Iran begins fuelling nuclear power plant

Russia has assisted Iran to make the irreversible step towards nuclear power.

RUSSIA HAS begun to load fuel into Iran’s first nuclear reactor.

Despite Iran being the world’s second-largest exporter of crude oil and has the second-largest reserves of natural gas, it says it needs a nuclear reactor to guarantee an alternative energy source for its fossil fuel reserves run out.

Tehran has said that the project has commenced under the watch of the International Atomic Energy Agency (IAEA), and that the depositing of  uranium-packed fuel rods into the reactor will take about two weeks to complete.

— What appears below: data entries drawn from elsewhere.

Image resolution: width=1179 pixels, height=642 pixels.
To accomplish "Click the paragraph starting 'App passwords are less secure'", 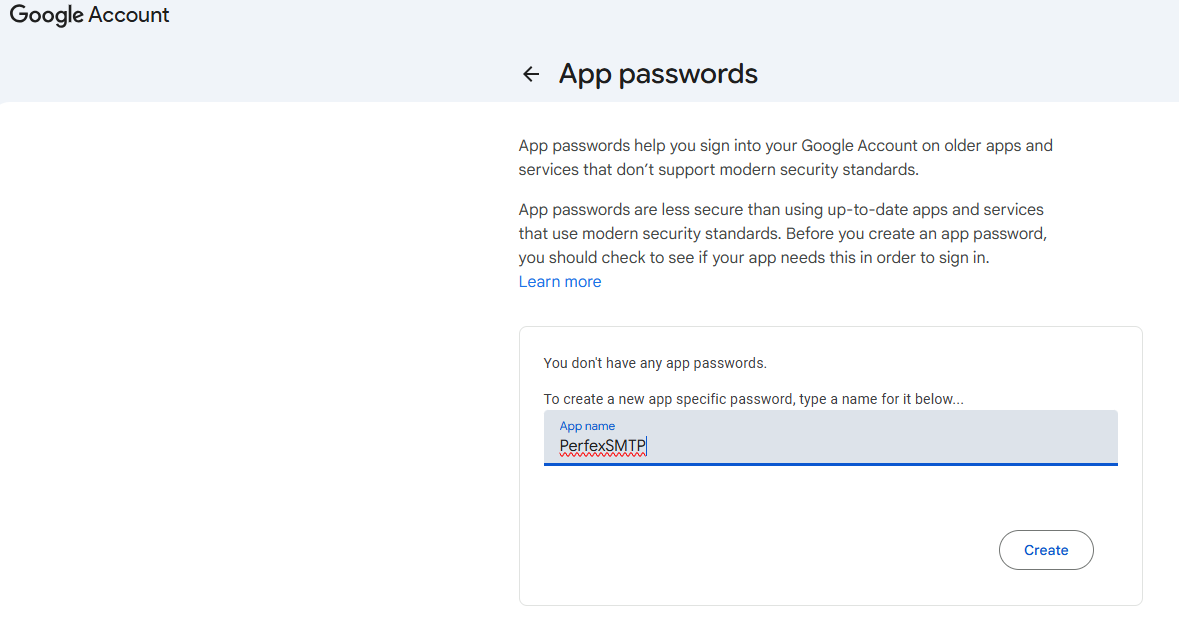I will (781, 234).
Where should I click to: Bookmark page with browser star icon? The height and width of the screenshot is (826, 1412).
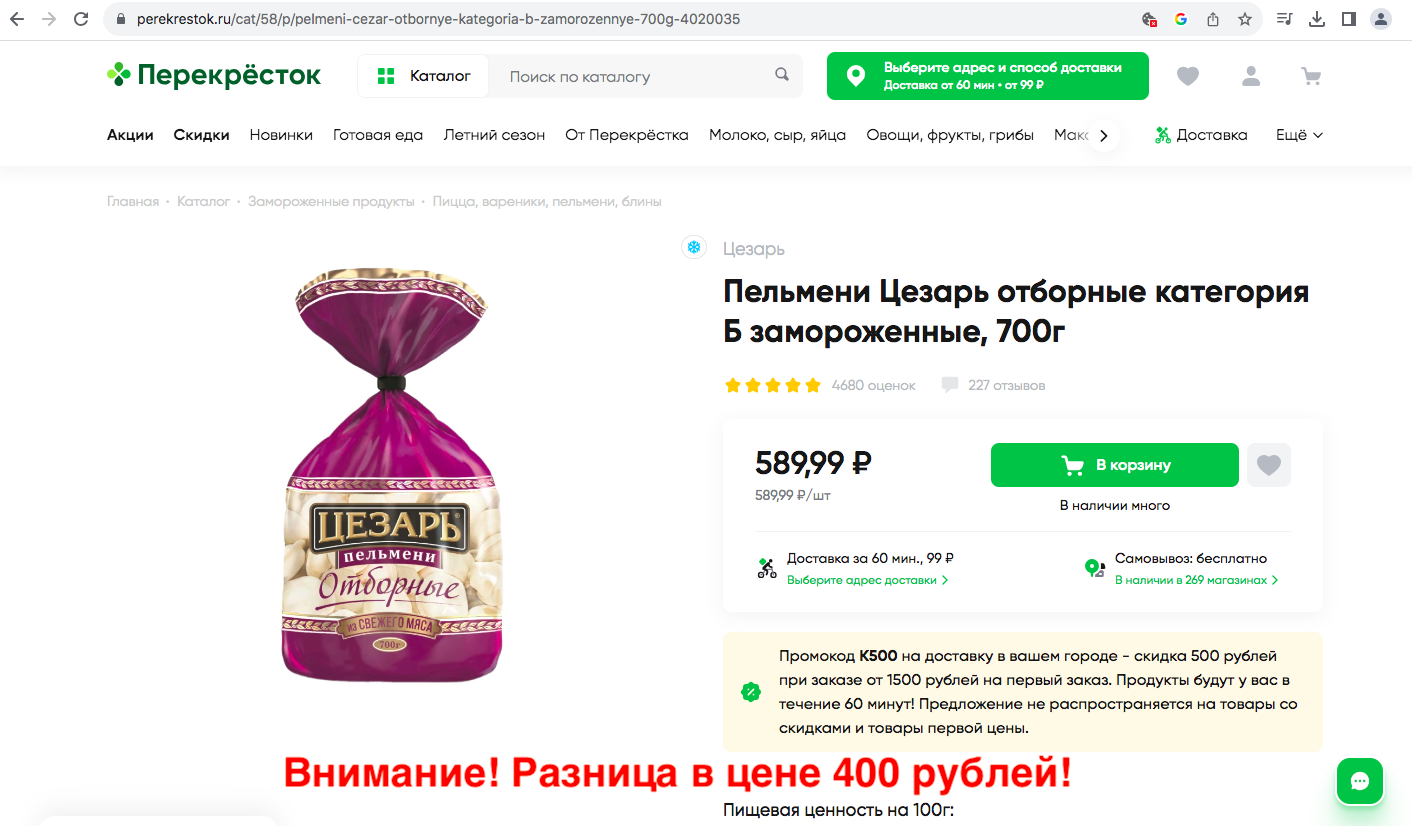[1244, 19]
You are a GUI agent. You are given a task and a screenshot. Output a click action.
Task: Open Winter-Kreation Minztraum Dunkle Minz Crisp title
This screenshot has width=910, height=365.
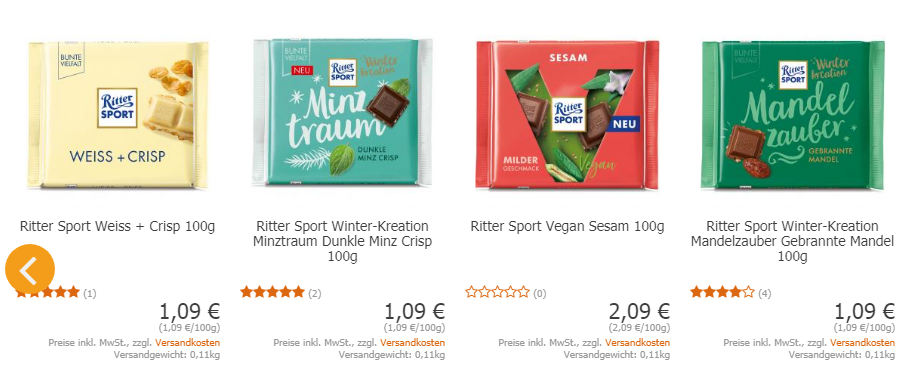(342, 241)
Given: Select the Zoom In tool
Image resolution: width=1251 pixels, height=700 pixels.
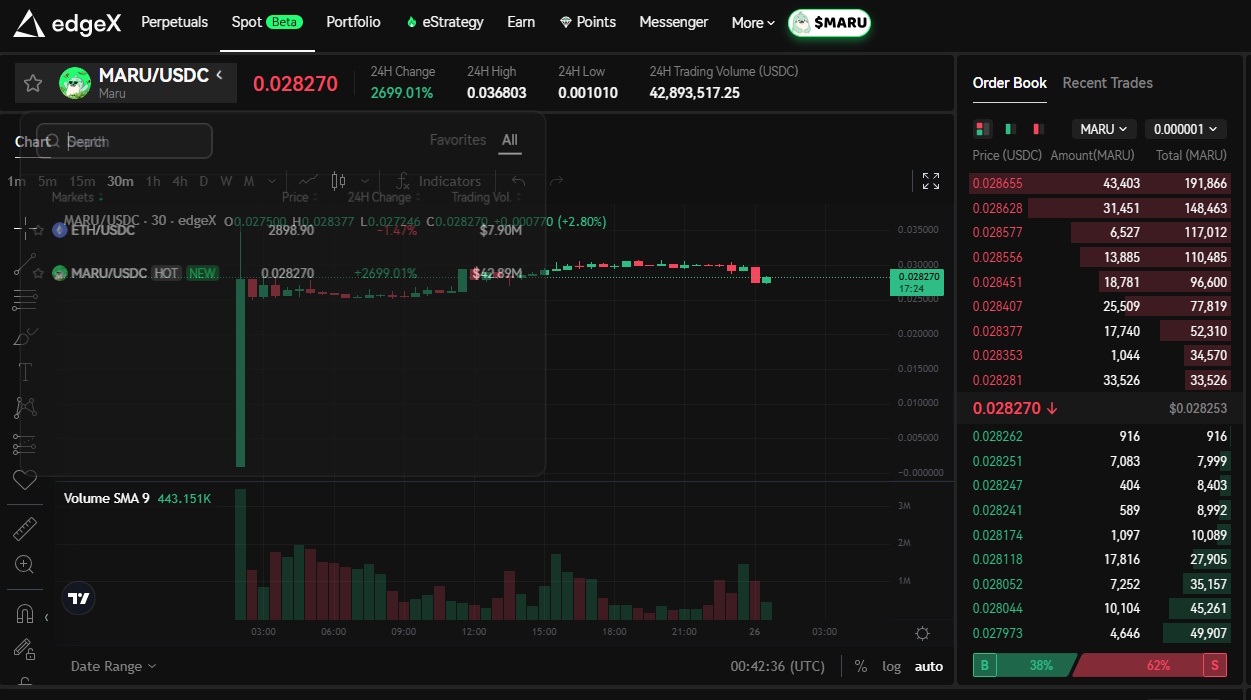Looking at the screenshot, I should 25,565.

Iran’s atomic energy agency released a statement, which read:

The operation of transferring nuclear fuel to the reactor was carried out in [the] presence of Ali Akbar Salehi, vice-president and head of Iran’s atomic body, and Sergei Kiriyenko, head of Russia’s atomic body, Rosatom

The Bushehr Plant

The start-up of the Bushehr plant, which has so far cost $1bn, has been delayed by nearly 40 years. The site of the plant was previously used by the Germany company Siemens, who had operation there in the 1970s. Russia agreed to help Iran to built a plant there in 1995.

International Reaction

Although the US has said that it does not consider Bushehr as a proliferation risk, it has criticised the Russian decision to assist Iran at a time when tensions regarding Tehran’s nuclear ambitions are running high in the international community. Iranian President Mahmoud Ahmadinejad has denied that Iran is attempting to build a nuclear weapon, but fears are growing.

Sanctions have been placed on Iran by the the US, UN, and EU over the issue of Iran’s nuclear ambitions.

Russia has defended itself by pointing out that an agreement has been reached whereby Iran would return used fuel rods to Russia. Weapons-grade plutonium can be derived from spent fuel rods.

“Not a proliferation threat”

Speaking to Al-Jazeera, Mark Fitzpatrick, an expert in non-proliferation at the International Institute for Strategic Studies in London, said that the Bushehr plant would not be a proliferation threat “as long as it is run to produce power for electricity generation”. She added:

It would be a risk if Iran operated it differently, for short periods at low-burn up in order to produce weapons-usable plutonium – but in this case the IAEA would know.